> [PASSAGE GIVEN]
Start

GOP’s Voting Curbs Show Long Reach of 2013 Supreme Court Ruling

Republicans across the U.S. can thank the Supreme Court and Chief Justice John Roberts as they enact the country’s most significant voting restrictions in generations.

The court’s watershed 2013 Shelby County ruling created a glide path for many of election changes GOP-controlled legislatures are pushing this year. The Roberts-written decision wiped out the 1965 Voting Rights Act’s requirement that jurisdictions with a deep history of discrimination get federal preclearance before changing their voting rules.

Texas is poised to join Georgia as a GOP-controlled state using its newfound freedom from that requirement to enact measures that critics say suppress voting by racial minorities. Other states that weren’t subject to preclearance, including Florida, are also passing restrictions, creating a cascade of new voting laws that could boost Republicans in the 2022 and 2024 elections.

End

> [GIVEN DATA]
Start

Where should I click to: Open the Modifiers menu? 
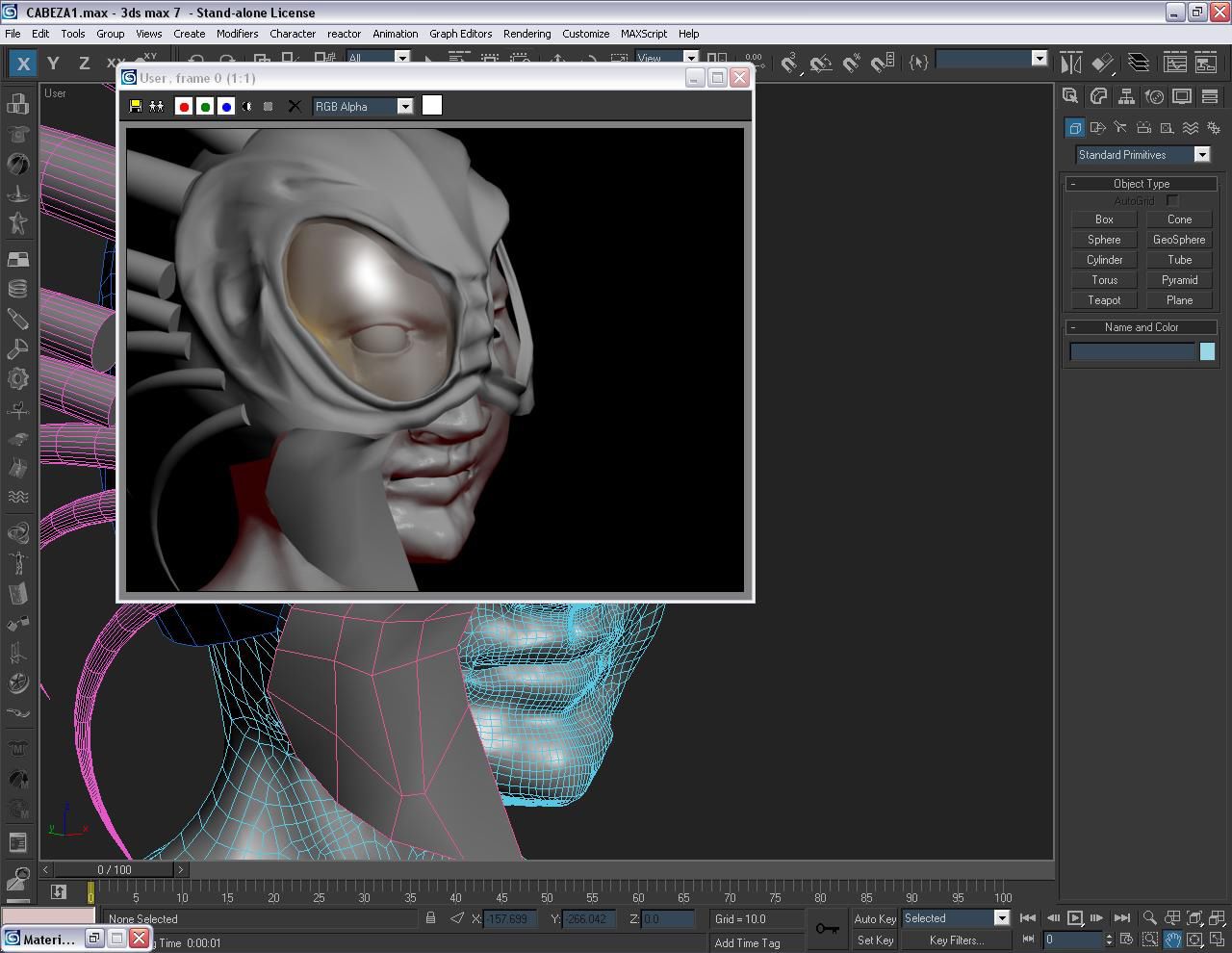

End

Return the part of the passage on the 2013 Supreme Court voting ruling starting at "GOP’s Voting Curbs" and ending at "restrictions in generations.", copied word for word.

GOP’s Voting Curbs Show Long Reach of 2013 Supreme Court Ruling

Republicans across the U.S. can thank the Supreme Court and Chief Justice John Roberts as they enact the country’s most significant voting restrictions in generations.